Door de ontmoeting met Hitler in 1924 kreeg het leven van de onzekere en vaak depressieve Goebbels eindelijk zin. In Hitler zag hij een messias-achtige vaderfiguur, die hem door het geven van complimentjes bevredigde in zijn permanente hang naar bevestiging. Maar daarvoor moest Goebbels wel zijn wereldbeeld spiegelen aan dat van Hitler. Voortdurend was Goebbels bang om uit de gratie van de Führer te raken. In zijn dagboeken komt Goebbels dan ook behoorlijk behaagziek over.

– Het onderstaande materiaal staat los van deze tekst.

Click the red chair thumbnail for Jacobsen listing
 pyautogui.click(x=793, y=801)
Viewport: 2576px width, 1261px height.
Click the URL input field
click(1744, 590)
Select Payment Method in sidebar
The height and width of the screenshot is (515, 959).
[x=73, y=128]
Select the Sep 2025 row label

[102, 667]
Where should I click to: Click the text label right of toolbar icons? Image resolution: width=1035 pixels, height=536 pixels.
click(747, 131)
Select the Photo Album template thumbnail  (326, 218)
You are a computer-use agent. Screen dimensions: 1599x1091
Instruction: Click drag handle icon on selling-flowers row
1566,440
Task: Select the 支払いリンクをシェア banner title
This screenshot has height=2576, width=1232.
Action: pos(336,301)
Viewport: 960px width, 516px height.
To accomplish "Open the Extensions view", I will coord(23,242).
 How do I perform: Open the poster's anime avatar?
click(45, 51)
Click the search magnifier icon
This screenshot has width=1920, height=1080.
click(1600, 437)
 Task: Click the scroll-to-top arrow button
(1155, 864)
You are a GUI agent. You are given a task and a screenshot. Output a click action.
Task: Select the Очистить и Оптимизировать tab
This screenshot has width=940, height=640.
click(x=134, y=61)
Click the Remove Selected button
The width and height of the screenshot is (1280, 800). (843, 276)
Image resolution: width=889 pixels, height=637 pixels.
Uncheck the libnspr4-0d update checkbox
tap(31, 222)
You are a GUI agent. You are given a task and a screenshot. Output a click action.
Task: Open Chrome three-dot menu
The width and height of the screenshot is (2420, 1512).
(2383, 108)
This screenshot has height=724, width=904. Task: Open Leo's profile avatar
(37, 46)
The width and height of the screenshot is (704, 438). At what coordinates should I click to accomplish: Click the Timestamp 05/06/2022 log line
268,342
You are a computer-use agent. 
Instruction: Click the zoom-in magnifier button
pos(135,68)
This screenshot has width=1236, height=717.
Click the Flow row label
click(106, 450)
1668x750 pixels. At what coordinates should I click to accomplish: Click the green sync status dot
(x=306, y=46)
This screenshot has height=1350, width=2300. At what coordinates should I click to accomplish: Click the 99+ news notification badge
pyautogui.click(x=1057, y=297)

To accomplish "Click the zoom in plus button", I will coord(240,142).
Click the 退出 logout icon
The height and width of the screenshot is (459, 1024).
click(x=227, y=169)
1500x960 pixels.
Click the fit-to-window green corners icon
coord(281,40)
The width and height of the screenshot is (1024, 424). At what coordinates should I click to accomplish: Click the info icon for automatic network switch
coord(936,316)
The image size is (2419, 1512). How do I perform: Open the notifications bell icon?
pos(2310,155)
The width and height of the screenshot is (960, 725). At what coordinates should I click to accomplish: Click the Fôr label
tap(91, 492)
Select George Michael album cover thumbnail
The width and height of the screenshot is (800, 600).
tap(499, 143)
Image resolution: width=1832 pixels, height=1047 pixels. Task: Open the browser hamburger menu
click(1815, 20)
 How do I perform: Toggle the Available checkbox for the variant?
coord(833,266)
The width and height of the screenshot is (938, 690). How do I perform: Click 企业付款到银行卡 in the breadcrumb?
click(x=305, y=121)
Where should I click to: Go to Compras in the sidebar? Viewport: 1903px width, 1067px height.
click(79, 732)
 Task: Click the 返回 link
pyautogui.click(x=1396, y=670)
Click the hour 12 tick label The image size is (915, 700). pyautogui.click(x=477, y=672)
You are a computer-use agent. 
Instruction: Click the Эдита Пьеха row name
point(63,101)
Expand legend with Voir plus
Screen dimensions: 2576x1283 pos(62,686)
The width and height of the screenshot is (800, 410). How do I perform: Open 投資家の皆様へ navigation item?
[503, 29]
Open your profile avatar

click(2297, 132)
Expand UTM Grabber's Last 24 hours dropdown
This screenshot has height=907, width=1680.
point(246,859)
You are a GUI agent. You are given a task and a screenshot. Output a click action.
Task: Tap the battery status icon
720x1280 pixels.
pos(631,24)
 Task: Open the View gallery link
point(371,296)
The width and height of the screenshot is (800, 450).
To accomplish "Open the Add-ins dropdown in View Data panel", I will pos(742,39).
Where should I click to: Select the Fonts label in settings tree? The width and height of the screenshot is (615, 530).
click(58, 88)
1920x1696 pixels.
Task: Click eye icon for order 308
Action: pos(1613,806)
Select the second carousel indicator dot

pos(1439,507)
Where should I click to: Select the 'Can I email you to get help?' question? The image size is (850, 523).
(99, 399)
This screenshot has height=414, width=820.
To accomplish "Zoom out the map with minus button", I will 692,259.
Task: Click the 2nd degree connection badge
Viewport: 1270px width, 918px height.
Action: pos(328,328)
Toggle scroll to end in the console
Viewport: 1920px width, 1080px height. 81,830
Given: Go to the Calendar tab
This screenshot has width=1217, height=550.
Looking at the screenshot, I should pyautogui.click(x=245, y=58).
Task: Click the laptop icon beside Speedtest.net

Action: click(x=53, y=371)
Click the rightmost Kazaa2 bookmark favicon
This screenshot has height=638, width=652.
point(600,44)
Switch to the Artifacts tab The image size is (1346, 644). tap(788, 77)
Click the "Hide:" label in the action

Helaas leveren de dagboeken van Goebbels geen samenhangende politieke ideeën op. Wel geven ze nauwgezet de gedachten van Hitler weer. In de bloemlezing van Willem Melching en Marcel Stuivenga staat een zeldzaam citaat van Hitler. Daaruit blijkt hoe Hitler al in december 1939 over Engeland dacht. ‘Ik wil Engeland verslaan, koste wat het kost. En daarop richt ik mijn volledige denken en doen. Geen film, theater en muziek meer voor mij. Engeland verslaan!’ De belangrijkste ontwikkelingen ten tijde van het Derde Rijk worden door Melching en Stuivenga in korte, strak geschreven intermezzo’s benoemd.

Meesterlijke propaganda
In de strijd om de gunst van het volk begreep Goebbels goed het belang van moderne media en technologieën. Zo was Hitler tijdens de door Goebbels bedachte verkiezingscampagne van 1930 en 1932 de eerste politicus die zich per vliegtuig verplaatste. Daardoor ontstond het beeld van de alom aanwezige leider. Om het bereik van de nazi’s te vergroten wilde Goebbels iedere Duitser een radio bezorgen. Verder hield Goebbels de ontwikkelingen op het gebied van televisie nauwlettend in de gaten. Televisiepionier Paul Nipkow kreeg in 1940 op voorspraak van Hitler zelfs een staatsbegrafenis.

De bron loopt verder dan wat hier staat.